2. There are actually two gift shops. Go figure: In America we know how to capitalize on something. The Sixth Floor Museum at Dealey Plaza is a top-flight enterprise, and I was surprised by the high quality of the main exhibit. The curator, Gary Mack, was generous in showing me around Dealey Plaza. The museum also has a reading room downstairs for serious research, and librarian Krishna Shenoy showed me a ton of material I’d never seen before.
3. Lee Harvey Oswald left his wedding ring that morning in a cup on the dresser. This was a guy who wasn’t coming home, Gary Mack told me. Mack believes that Oswald’s actions after the assassination provide compelling evidence of his guilt. Some of this you know, some of it you may not know: Oswald went to the cafeteria immediately after the shooting and bought a soda. A cop pulled a gun on him, but a supervisor said, He’s okay, he works here. The cop moved on. Oswald went to leave, and a fellow employee said the president had been shot. Oswald said nothing in response (!). Then a reporter asked where he could find a pay phone, and Oswald helped him out.
Oswald walked several blocks (didn’t stick around to see what the fuss was about), jumped on a bus that was heading back toward Dealey Plaza and the crime scene. Traffic got snarled. Oswald got off the bus and walked to the train station, grabbed a cab, headed toward his rooming house and got out of the cab two blocks away (in case the cops had already cased it?).
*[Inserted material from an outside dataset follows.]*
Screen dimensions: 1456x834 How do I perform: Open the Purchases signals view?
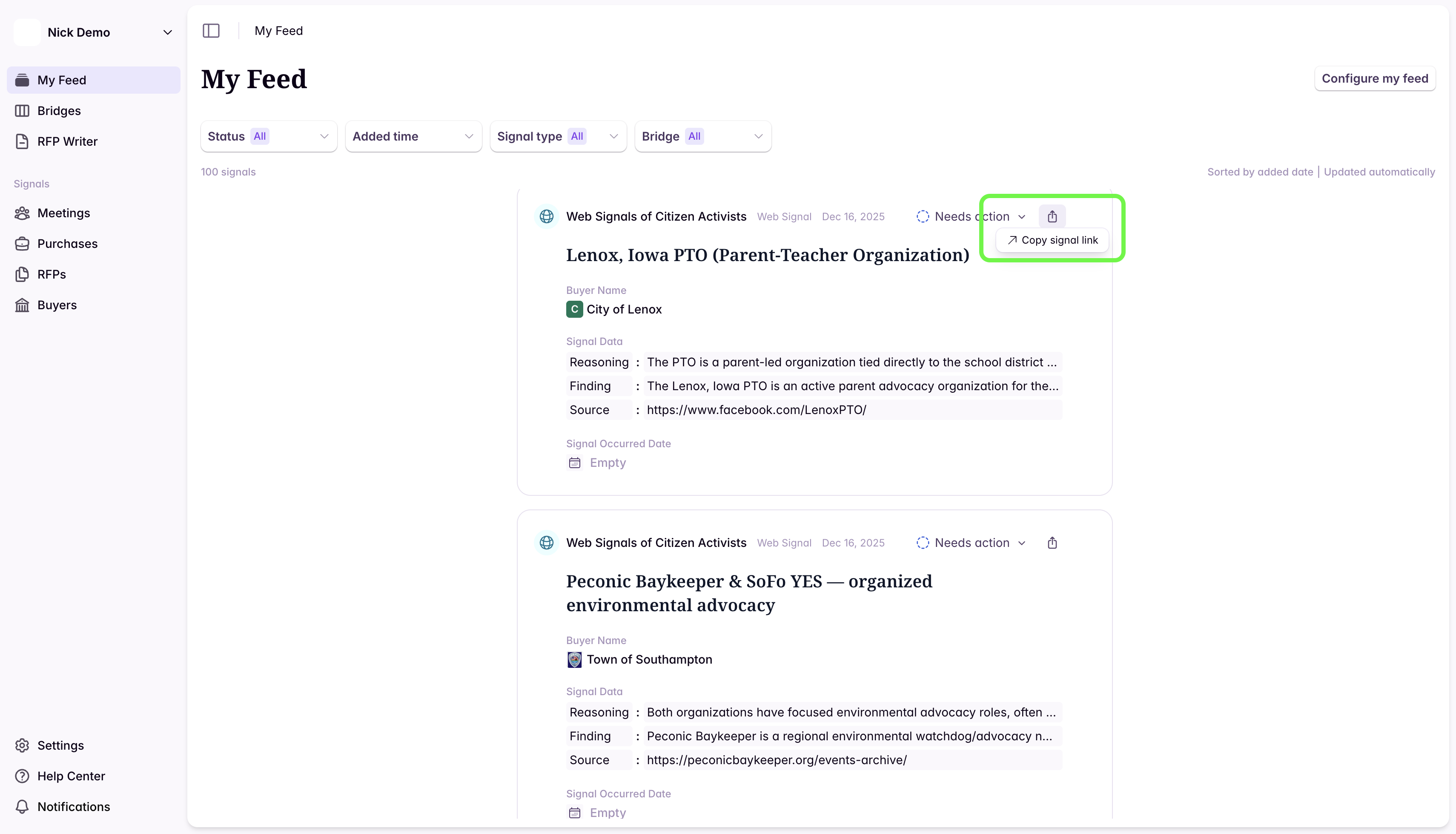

He ran inside, said nothing to the surprised housekeeper, grabbed something from his room and left.
Soon after, a police officer named J.D. Tippit, who had heard the description of the suspected assassin (a man named Howard Brennan said he saw Oswald fire from the window), spotted Oswald and got out of his patrol car to talk to him. Oswald shot Tippit three times, then started to walk away, then went back and shot Tippit again just to make sure.
Soon after that fatal shooting, a shoe store owner saw a man acting strangely. He followed Oswald and saw him duck into the Texas Theater (that strip of Jefferson is still remarkably unchanged after half a century, including the theater) while the ticket-taker wasn’t looking. He told the ticket-taker that this guy was up to no good, and she called the police. They swarmed the place (as did some quick-on-their-feet news folks). Storming the theater, they turned on the lights and confronted Oswald, who hit an officer and pulled a gun. The officer grabbed the gun and kept it from firing. Oswald was hauled away, and there’s a great photo of him being manhandled outside of the theater.
All of which makes clear that Oswald was no criminal mastermind. He probably developed his plan to kill President Kennedy sometime that week after the motorcade route was published in the paper. He went the day before the assassination to Irving, Tex., to fetch his rifle and conceal it in a paper bag, claiming to a friend that he was just getting curtain rods. Gary Mack’s conclusion: Oswald’s actions after the JFK shooting prove that he was the shooter.
4. You will never be able to rule out a conspiracy because it is the nature of conspiracies to be hidden.